### Data
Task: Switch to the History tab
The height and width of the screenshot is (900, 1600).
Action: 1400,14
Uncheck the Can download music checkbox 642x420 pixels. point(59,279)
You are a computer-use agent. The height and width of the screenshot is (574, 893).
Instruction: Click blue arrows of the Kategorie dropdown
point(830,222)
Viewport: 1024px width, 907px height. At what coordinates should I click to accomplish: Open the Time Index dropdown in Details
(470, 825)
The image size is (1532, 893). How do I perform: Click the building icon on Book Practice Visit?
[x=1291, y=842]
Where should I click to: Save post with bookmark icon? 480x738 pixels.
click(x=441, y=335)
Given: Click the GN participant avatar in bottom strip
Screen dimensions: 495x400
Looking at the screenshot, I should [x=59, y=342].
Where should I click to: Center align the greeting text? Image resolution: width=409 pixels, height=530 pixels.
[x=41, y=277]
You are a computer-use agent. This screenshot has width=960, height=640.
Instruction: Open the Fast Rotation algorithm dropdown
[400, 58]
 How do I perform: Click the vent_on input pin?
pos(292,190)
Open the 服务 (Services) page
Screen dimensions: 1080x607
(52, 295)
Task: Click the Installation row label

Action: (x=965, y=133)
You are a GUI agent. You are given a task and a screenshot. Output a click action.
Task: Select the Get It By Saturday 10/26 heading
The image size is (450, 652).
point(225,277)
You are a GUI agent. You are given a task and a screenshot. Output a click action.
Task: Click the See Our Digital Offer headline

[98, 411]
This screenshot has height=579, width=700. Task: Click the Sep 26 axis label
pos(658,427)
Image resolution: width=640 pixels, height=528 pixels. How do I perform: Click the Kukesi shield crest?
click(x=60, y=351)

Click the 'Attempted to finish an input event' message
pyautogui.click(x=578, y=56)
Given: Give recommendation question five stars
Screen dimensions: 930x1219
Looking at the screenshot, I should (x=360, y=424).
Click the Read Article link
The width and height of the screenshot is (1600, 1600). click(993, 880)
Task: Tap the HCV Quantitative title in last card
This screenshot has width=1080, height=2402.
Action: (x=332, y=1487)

### Task
Could you reproduce, exactly, every line above from the line with "Uncheck the Can" to the line with "Open the 服务 (Services) page", and no other line? Both ends count.

### Finished task
Uncheck the Can download music checkbox 642x420 pixels. point(59,279)
You are a computer-use agent. The height and width of the screenshot is (574, 893).
Instruction: Click blue arrows of the Kategorie dropdown
point(830,222)
Viewport: 1024px width, 907px height. At what coordinates should I click to accomplish: Open the Time Index dropdown in Details
(470, 825)
The image size is (1532, 893). How do I perform: Click the building icon on Book Practice Visit?
[x=1291, y=842]
Where should I click to: Save post with bookmark icon? 480x738 pixels.
click(x=441, y=335)
Given: Click the GN participant avatar in bottom strip
Screen dimensions: 495x400
Looking at the screenshot, I should [x=59, y=342].
Where should I click to: Center align the greeting text? Image resolution: width=409 pixels, height=530 pixels.
[x=41, y=277]
You are a computer-use agent. This screenshot has width=960, height=640.
Instruction: Open the Fast Rotation algorithm dropdown
[400, 58]
 How do I perform: Click the vent_on input pin?
pos(292,190)
Open the 服务 (Services) page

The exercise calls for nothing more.